When Death Calls Speech by Gail Rubin

May 1, 2016 | 0 comments

Gail Rubin When Death Calls

Gail Rubin speaking on “When Death Calls”

Gail Rubin, CT, is a death educator who uses humor and funny films to help break the ice about end-of-life issues. In this Toastmasters International Speech competition, she presents “When Death Calls,” a compelling case for making advance end-of-life plans — wills and trusts, advance medical directives and pre-need funeral planning — to be prepared for that time when death calls.

This speech was presented in the Division B contest for District 23 of Toastmasters International. Winners of this contest go on to compete at the District level, which encompasses New Mexico and West Texas.

Here’s a video of the speech, followed by a transcription (more or less).

When Death Calls: Gail Rubin Speech

When you were a child, did you dream of becoming a life-saving hero? Maybe you wanted to be a firefighter, a doctor, or Batman. He had that cool car and all that cash. Very few fantasize about being a superhero at end-of-life: a funeral director, a cemeterian, the Doyenne of Death! Check out the skulls!

When I became a death educator, my brother Mitch suggested the name. I thought it was great. I went and trade-marked it before I realized most Americans don’t know what a doyenne is.
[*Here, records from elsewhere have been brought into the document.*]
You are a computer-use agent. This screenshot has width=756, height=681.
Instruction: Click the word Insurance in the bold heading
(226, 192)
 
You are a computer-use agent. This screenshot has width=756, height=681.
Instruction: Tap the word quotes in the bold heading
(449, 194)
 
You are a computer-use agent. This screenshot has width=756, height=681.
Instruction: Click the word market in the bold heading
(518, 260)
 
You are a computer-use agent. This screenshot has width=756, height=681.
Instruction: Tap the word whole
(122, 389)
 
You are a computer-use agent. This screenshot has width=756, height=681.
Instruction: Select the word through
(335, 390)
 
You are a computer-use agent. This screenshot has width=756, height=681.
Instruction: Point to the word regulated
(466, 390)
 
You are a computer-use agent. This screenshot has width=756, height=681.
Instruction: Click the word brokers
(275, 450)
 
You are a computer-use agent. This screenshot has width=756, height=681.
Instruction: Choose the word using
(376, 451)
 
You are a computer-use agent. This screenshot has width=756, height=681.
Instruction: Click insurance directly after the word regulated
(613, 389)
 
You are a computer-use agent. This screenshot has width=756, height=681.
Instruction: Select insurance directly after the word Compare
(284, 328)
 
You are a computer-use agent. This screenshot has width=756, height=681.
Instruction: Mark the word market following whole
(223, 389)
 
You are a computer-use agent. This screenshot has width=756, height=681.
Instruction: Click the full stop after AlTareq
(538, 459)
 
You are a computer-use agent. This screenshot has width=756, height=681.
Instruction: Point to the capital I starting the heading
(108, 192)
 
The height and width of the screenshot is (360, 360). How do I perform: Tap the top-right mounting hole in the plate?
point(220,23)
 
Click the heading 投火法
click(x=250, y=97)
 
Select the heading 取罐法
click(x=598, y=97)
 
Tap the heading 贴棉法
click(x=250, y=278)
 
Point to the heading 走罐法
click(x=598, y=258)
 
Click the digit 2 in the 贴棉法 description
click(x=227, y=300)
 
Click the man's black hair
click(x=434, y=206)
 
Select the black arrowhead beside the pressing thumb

A doyenne is a woman considered senior in a group who knows a lot about a particular subject. I told my parents, “I’m the Doyenne of Death!” “That’s nice honey.” But they attended my first Death Café discussion workshop. Afterward, Dad said, “You need to come to the house and I’m going to show you where all the important papers are located. This is a good thing.

Despite great advances in medical care, humans do still have a 100% mortality rate. Yet less than 30% of us do any end-of-life planning: wills or trusts, advance medical directives and pre-need funeral planning. That leaves more than 70% of us unprepared and devastated, not IF but WHEN death calls.

I use humor and funny films to break the ice about this serious subject. In November, I gave a number of public presentations and people gave me their contact information. I started to make follow-up calls in early December. Wouldn’t you love to get a call from the Doyenne of Death to remind you of your mortality during the holidays?

One very nice woman said she was busy and to call back later. So I called her in January. “Hi, this is Gail Rubin. You attended my talk on preparing for end-of-life issues back in November.”

“Oh, yes, I remember you! That was an excellent presentation, I learned a lot.”

“So, have you made your end-of-life arrangements?”

“I’m 84 years old. I don’t need to be reminded that I’m going to die.”

“So, you have made your final arrangements?”

“No I haven’t, and I don’t intend to. My daughter can just deal with it. So, I’m going to hang up now. Thanks for calling! Bye-bye!”

This woman is among the 70% who don’t plan to die. I would not want to be her daughter.

When you’re the Doyenne of Death and you put your phone number out there on the internet, you get some interesting phone calls. One call from a man in the Midwest had a personal impact.

“I’m calling about my 103-year-old mother. She’s bedridden, she has Lewy Body Dementia, and she can’t swallow so she’s on tube feeding directly into her stomach.”

“I’m calling because we have burned through a 1.4 million dollar estate on her 24/7 home care. We pay eight thousand dollars a month. When my father died at age 83, he had a lot of insurance, but we’ve spent all of that. We were thinking there might be another insurance policy that we didn’t know about and I hope you can help me find the phone number for that insurance company.”

Wow. I got him the number for the insurance company. But I also gave him the number for the end-of-life counselors at Compassion and Choices, to get a fresh perspective on this situation.

If you were demented, bedridden and can’t eat , would you want to be kept alive? This is why advance medical directives are so important.

Life is precious. Medical technology can extend our lives. Medical technology can also extend our deaths. Advance medical directives tell our loved ones when enough is enough.

This call upset me so much, I called my parents in Florida. “Please tell me you do NOT want tube feeding!” They hemmed and hawed and talked about their own parents’ end-of-life stories.

Then I pulled out their advance medical directives. They do NOT want “artificial hydration and nutrition.” Yes! They also updated their wills two years ago and have pre-paid their funeral expenses. I am a very grateful daughter.

So how about you? When death calls, will you and your loved ones be among the 30% who are prepared? Or will you be among the 70% scrambling to collect information and make decisions under duress of grief? It doesn’t have to be that way.

And I’m living proof! Just like talking about sex won’t make you pregnant, talking about funerals won’t make you dead. Start a conversation today.